Hi @integrity! Welcome to RStudio Community!
Can you please provide a minimal REPRoducible EXample (reprex)? A reprex makes it much easier for others to understand your issue and figure out how to help.
Typically this will include:
- a toy data set (or in your case two toy datasets)
- the code you are using
- the output and/or error messages you are getting
- your desired output
By providing these things, especially with the help of the reprex
package, you have a much better shot at getting the help that you are looking for!

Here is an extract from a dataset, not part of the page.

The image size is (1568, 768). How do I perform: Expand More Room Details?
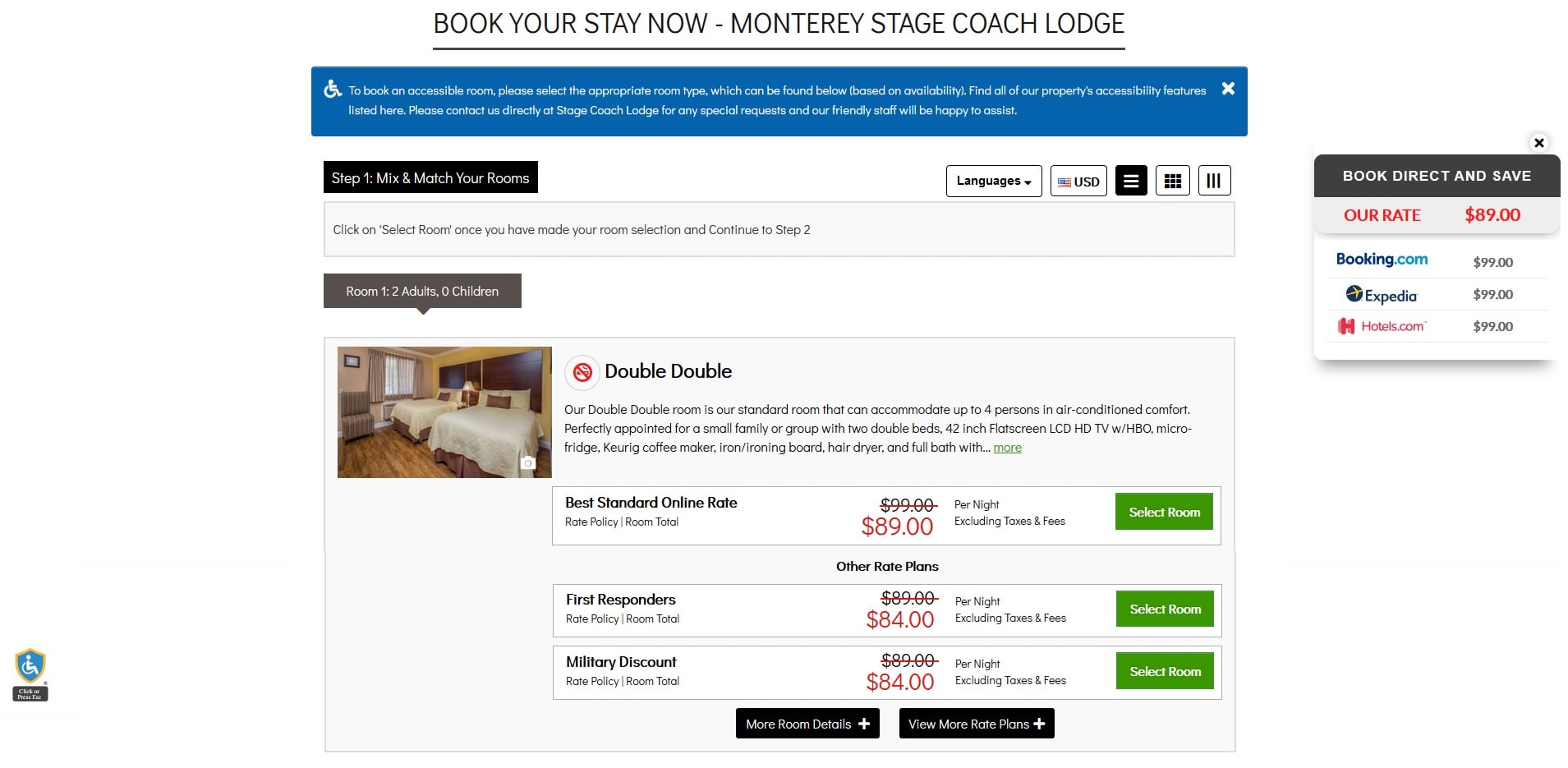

You can try and use dput(data[1:5,])
and paste the result. alternatively, you can install the datapasta
package using devtools::install_github("MilesMcBain/datapasta")
and run:
datapasta::dpasta(data[1:5,])
This will give you a more cleany formatted output that people here can copy and paste directly to their console.
2 Likes
So the reason the the CUSTUMER_NUMBER
column is changing values for the data1
table has to do with the fact that it is originally a factor. Factors are categorical data that are really just numbers associated with a label. So when you are running the as.numeric()
step on data1
you will first need to convert it to a character and then to a numeric. So try changing this line:
data1$CUSTOMER_NUMBER = as.numeric(data1$CUSTOMER_NUMBER)
to
data1$CUSTOMER_NUMBER = as.numeric(as.character(data1$CUSTOMER_NUMBER))
2 Likes